Dimitri the golden prince that Ashe blushes and stammers and begs not to treat him with such familiarity. Dimitri who, if all had been as it should have, Ashe would have knelt to after graduation and sworn an oath of fealty and devotion, to serve as liege man, as bow arm, as guardian, as knight, onto his death.
Dimitri who Ashe finds again after five years broken and full of sorrow and pain and lost in the dark. Dimitri, who swears and insists he is a mad man, a monster, a killer, but who all the same Ashe can not turn his back on.
Ashe is driven by an fierce fiery need to do the right thing no matter what. His defining quote is It's never wrong to have virtue, even if means being made an outcast and he follows through, siding with Edelgard on every route except Azure Moon. And why?

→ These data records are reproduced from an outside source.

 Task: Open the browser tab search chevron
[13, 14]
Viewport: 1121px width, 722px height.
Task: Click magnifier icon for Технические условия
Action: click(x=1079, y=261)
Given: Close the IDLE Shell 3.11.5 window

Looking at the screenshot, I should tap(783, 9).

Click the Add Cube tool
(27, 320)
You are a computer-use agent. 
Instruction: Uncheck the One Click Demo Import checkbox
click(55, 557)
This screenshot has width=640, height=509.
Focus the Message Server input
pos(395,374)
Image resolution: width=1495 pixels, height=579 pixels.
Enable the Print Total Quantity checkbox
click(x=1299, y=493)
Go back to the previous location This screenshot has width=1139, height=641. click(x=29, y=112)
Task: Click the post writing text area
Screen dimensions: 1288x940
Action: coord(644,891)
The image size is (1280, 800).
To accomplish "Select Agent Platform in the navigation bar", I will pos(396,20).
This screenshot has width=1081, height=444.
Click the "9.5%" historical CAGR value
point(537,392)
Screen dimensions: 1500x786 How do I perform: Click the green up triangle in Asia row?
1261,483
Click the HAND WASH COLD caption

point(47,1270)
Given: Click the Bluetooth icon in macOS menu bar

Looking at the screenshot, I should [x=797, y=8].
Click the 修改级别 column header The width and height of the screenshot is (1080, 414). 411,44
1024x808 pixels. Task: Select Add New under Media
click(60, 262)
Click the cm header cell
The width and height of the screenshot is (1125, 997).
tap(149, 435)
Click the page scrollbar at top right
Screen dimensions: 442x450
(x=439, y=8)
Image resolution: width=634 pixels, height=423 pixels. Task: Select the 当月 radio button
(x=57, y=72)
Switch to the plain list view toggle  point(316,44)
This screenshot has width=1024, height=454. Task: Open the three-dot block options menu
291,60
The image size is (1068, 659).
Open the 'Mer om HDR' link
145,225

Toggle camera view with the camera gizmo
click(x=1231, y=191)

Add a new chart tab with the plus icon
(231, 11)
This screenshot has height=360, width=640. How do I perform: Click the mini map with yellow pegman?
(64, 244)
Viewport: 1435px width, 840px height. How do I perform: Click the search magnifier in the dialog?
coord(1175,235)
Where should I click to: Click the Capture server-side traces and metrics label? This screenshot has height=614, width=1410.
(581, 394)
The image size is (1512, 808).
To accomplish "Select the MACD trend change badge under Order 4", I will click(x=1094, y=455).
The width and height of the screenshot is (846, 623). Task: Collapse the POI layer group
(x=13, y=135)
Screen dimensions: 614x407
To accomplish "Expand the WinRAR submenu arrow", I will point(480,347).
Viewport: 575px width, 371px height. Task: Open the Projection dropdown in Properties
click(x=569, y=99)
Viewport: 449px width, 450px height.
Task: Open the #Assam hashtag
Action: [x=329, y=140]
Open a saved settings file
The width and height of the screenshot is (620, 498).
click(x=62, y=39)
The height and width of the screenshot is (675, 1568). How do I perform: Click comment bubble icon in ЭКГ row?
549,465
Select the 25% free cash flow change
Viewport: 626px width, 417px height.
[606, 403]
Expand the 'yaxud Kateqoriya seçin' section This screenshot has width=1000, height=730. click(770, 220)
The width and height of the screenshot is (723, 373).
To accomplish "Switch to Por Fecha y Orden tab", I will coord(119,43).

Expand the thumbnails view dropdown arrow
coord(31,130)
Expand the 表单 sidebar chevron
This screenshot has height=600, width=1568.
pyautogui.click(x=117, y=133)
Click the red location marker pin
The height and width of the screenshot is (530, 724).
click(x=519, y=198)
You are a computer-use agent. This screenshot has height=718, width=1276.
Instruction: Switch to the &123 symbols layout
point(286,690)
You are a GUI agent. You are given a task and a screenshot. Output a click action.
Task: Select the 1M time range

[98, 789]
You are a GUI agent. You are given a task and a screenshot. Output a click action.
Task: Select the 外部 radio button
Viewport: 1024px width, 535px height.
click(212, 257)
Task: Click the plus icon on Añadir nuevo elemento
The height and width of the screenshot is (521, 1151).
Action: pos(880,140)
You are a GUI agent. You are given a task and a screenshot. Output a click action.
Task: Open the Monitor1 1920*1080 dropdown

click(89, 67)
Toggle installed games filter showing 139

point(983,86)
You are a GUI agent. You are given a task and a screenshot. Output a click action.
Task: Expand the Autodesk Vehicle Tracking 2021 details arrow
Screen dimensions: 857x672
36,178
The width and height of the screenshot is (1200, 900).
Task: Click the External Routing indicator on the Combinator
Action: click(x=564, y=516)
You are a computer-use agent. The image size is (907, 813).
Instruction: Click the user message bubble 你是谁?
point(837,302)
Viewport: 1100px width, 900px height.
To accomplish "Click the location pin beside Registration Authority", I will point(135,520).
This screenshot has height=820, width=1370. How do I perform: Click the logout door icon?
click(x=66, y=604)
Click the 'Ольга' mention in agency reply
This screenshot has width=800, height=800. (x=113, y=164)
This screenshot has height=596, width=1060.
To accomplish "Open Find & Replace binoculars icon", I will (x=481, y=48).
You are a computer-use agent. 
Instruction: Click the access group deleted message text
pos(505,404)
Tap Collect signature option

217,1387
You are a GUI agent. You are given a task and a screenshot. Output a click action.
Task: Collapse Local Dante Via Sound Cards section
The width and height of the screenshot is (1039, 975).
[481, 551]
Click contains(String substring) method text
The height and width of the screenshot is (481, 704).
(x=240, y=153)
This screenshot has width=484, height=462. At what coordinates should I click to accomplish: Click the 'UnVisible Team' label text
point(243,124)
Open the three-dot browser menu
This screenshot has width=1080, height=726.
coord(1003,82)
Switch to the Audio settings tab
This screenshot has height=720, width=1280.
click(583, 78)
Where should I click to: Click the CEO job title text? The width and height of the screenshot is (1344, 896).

Because on Azure Moon Ashe looks at Dimitri, scarred and near feral with grief and without Dedue to be his knight any longer, and chooses Dimitri over what is right- over justice for Cristophe, over Lonato's memory, over a future free of the church's tyranny.
Ashe's loyalty and love for the Prince who showed kindness and compassion to a commoner, who brought sweets to a foundling and street thief, is the only thing greater then his sense of justice.